> _GOAL_
Reproduce verbatim the stretch of the records below from the line containing "You are a computer-use" through the end of the records, both ends included, and omit the pictures from your answer.

Entries on locating words and elements:
++++++

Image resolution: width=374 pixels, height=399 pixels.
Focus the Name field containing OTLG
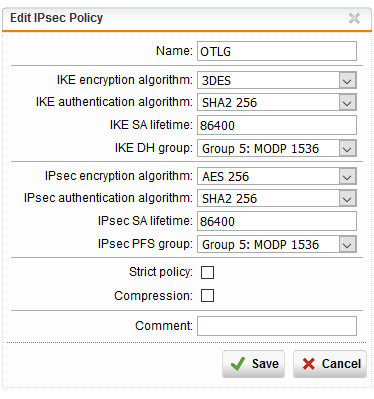[x=277, y=51]
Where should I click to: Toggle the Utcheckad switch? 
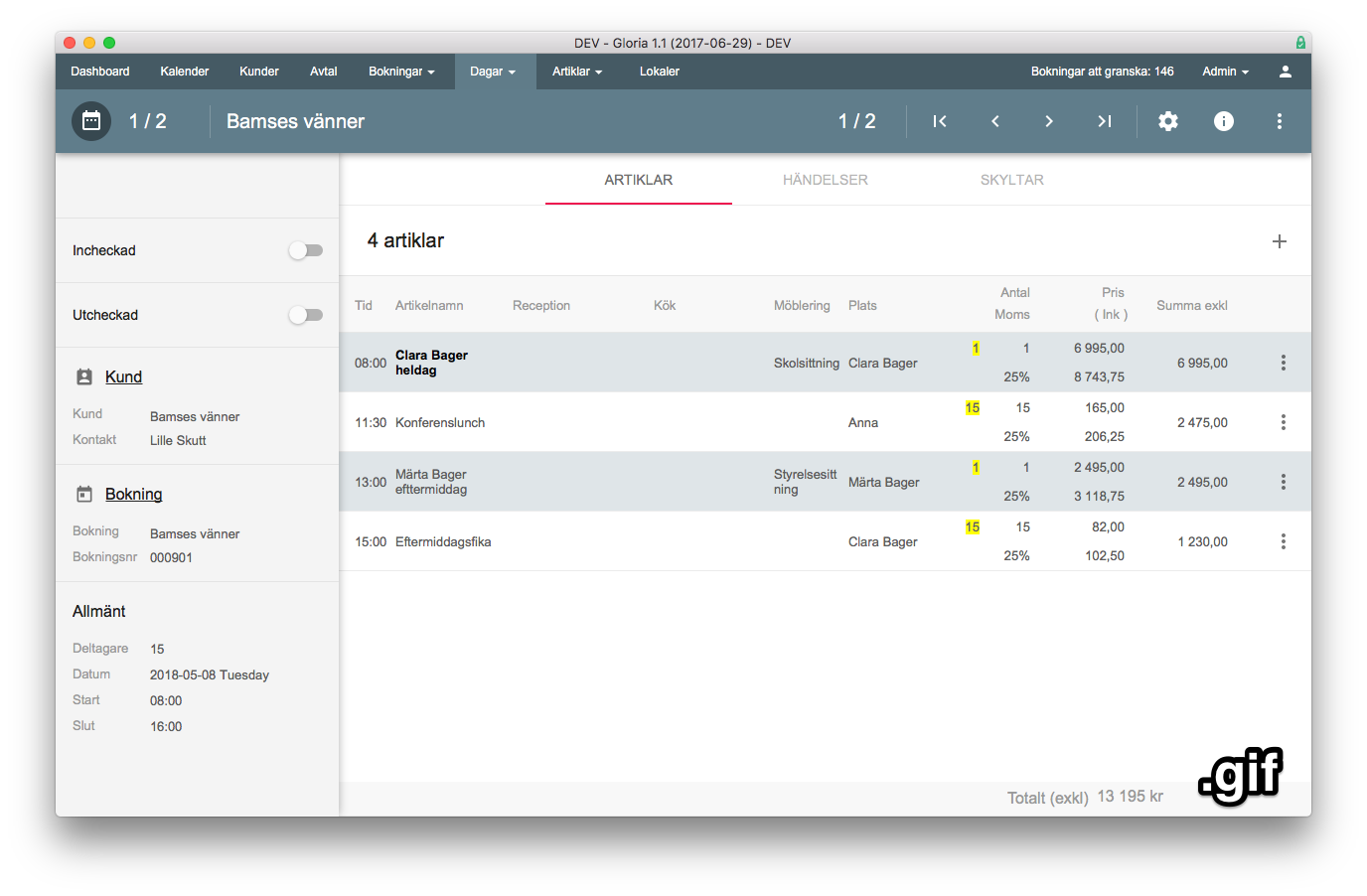[306, 315]
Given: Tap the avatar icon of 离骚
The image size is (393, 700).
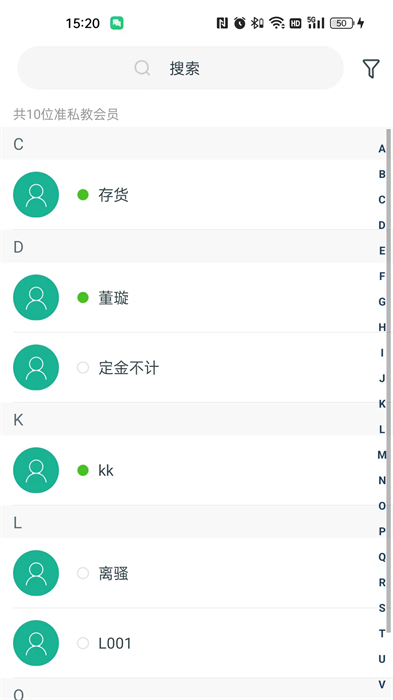Looking at the screenshot, I should pos(36,573).
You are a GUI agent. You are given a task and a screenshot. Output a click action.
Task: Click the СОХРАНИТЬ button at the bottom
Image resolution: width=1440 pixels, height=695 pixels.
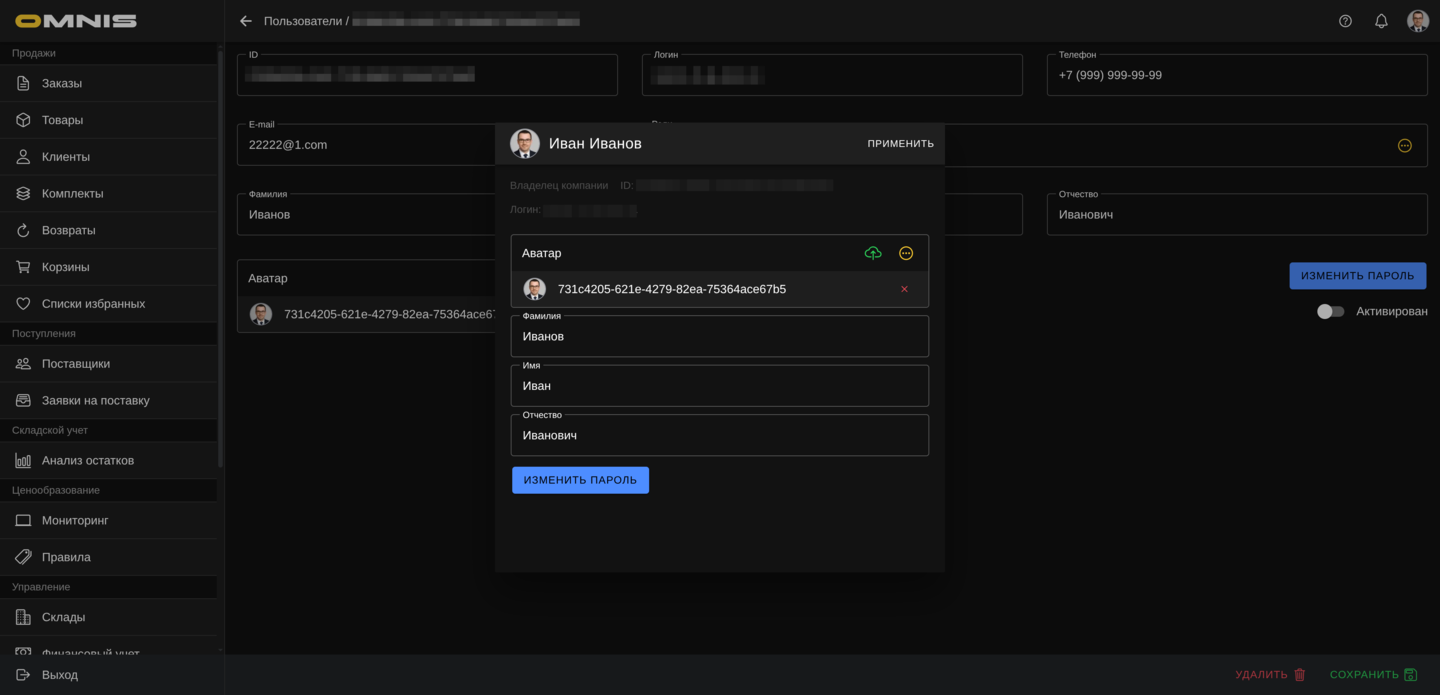click(x=1373, y=675)
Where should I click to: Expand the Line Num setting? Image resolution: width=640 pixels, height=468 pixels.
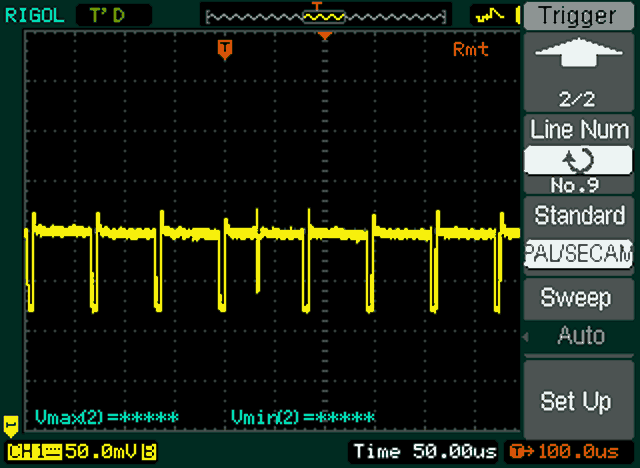click(x=580, y=130)
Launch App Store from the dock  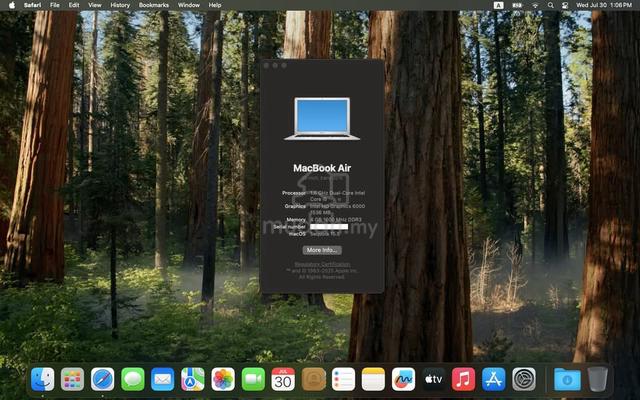coord(493,379)
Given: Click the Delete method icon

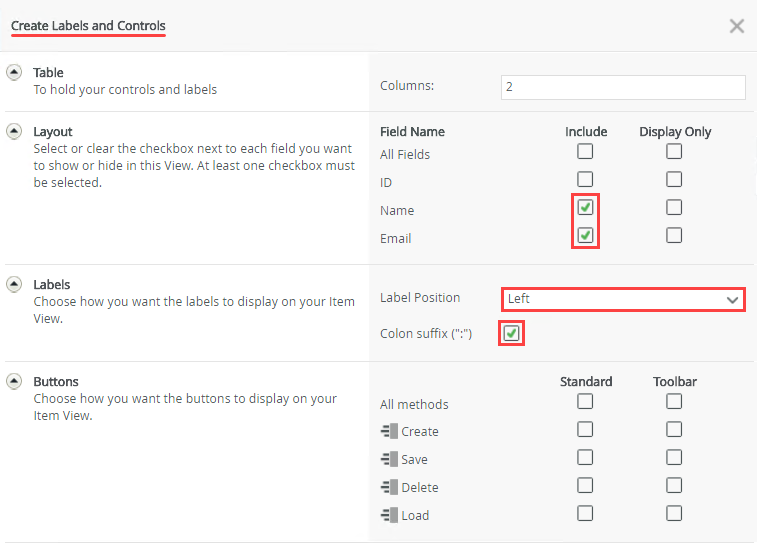Looking at the screenshot, I should (389, 488).
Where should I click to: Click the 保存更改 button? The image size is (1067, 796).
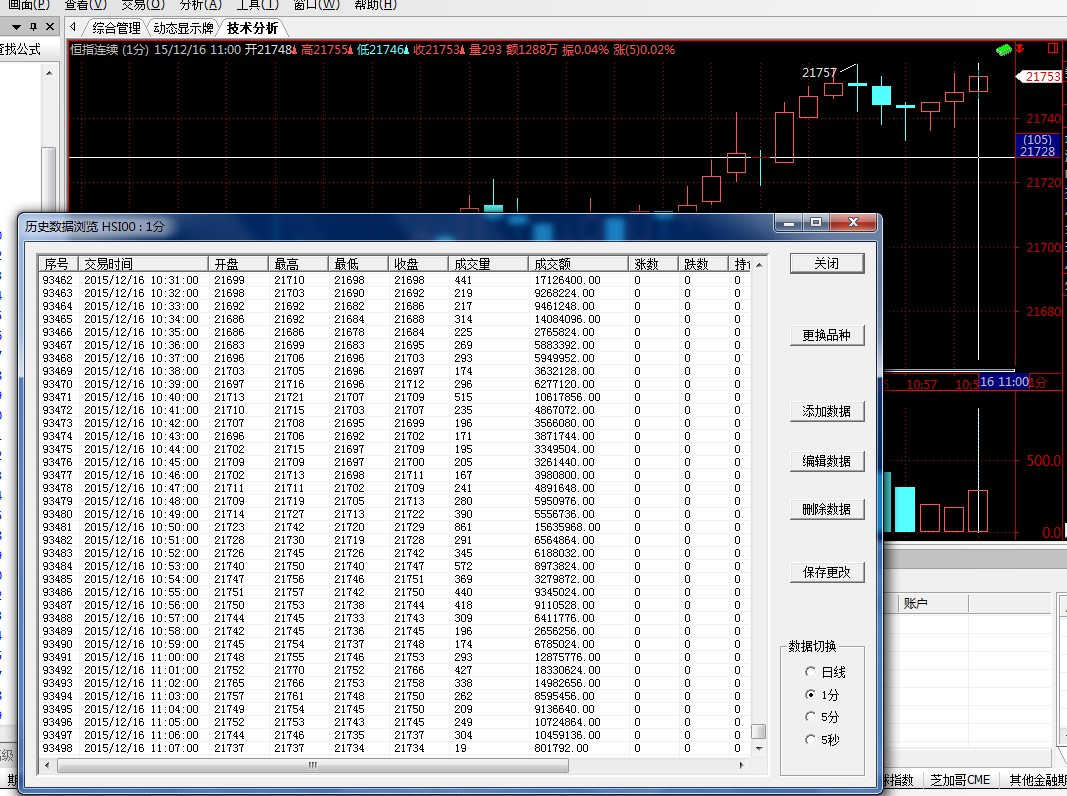coord(826,573)
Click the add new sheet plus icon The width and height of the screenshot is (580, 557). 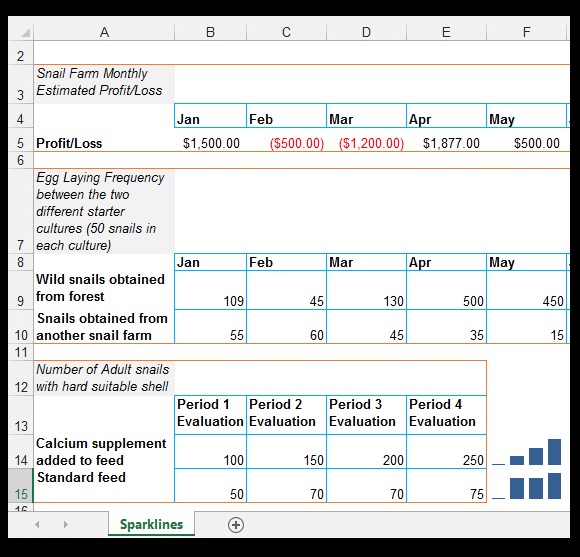coord(236,524)
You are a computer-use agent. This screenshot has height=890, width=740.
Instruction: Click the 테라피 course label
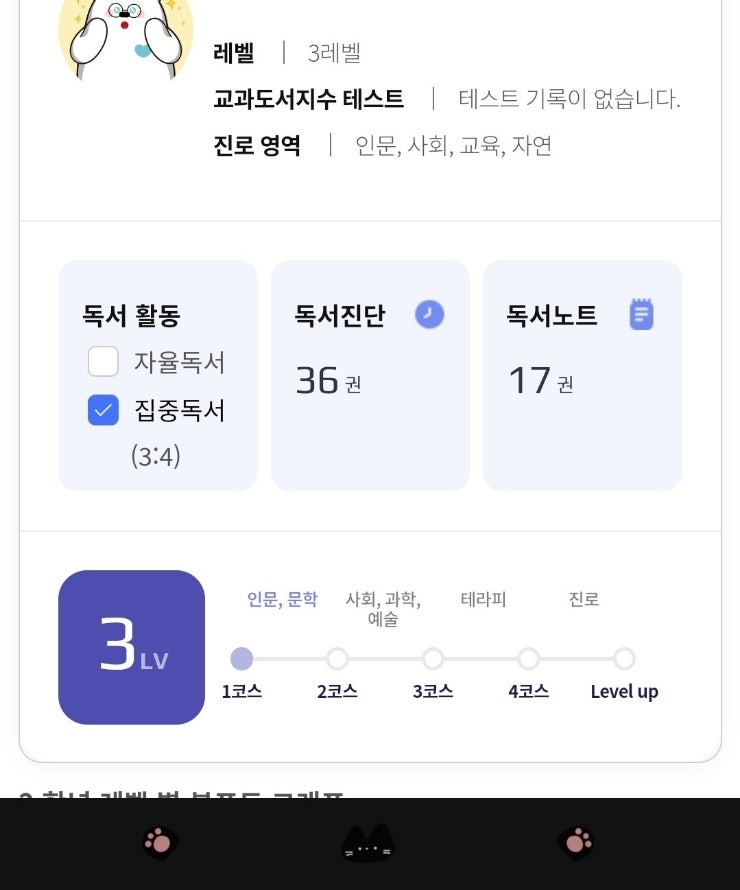(x=483, y=599)
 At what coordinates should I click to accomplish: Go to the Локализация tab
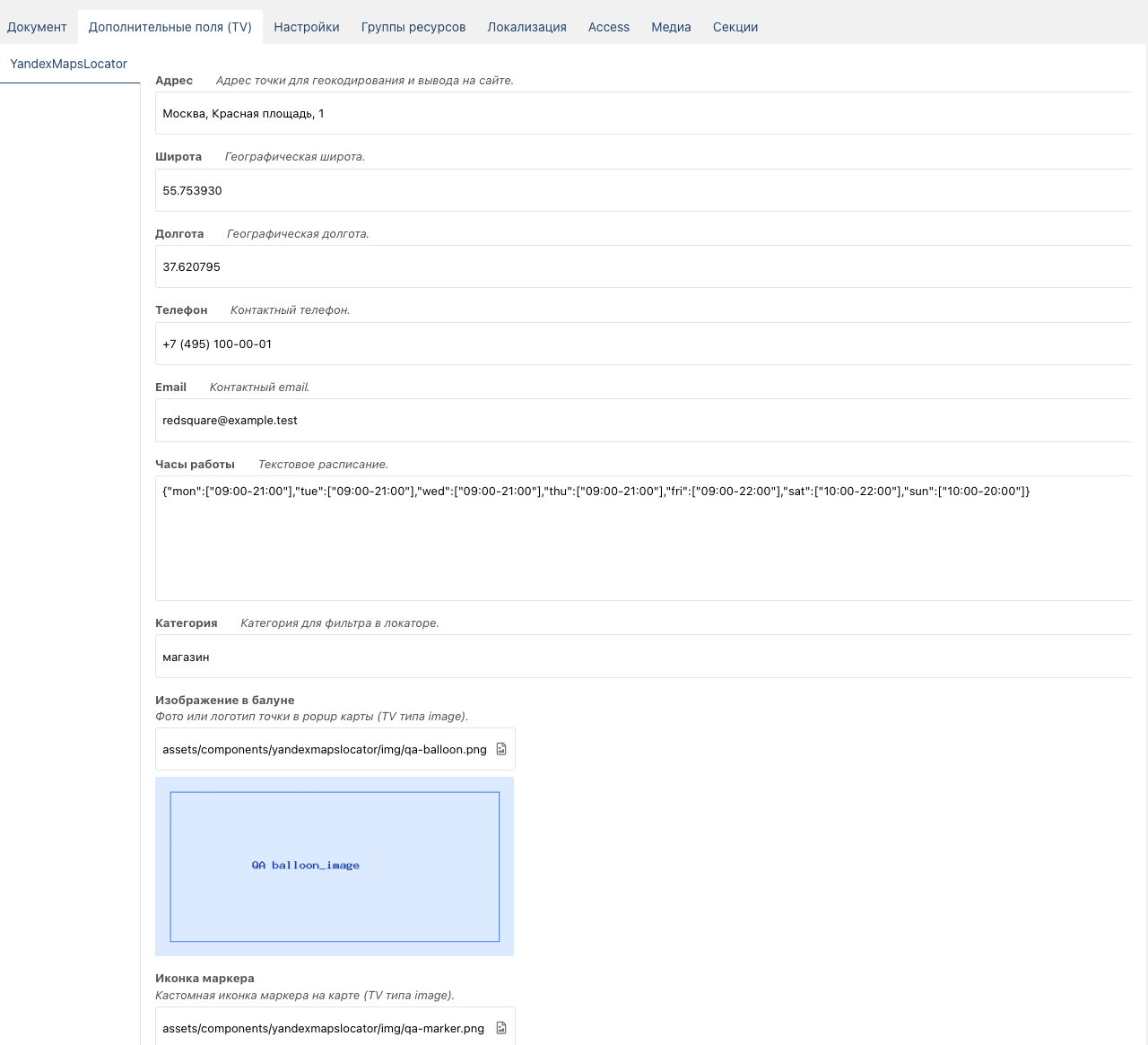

++++++

> _PROBLEM SOLUTION_
You are a computer-use agent. This screenshot has height=890, width=740.
Instruction: Click the 테라피 course label
(x=483, y=599)
 At what coordinates should I click to accomplish: Go to the Локализация tab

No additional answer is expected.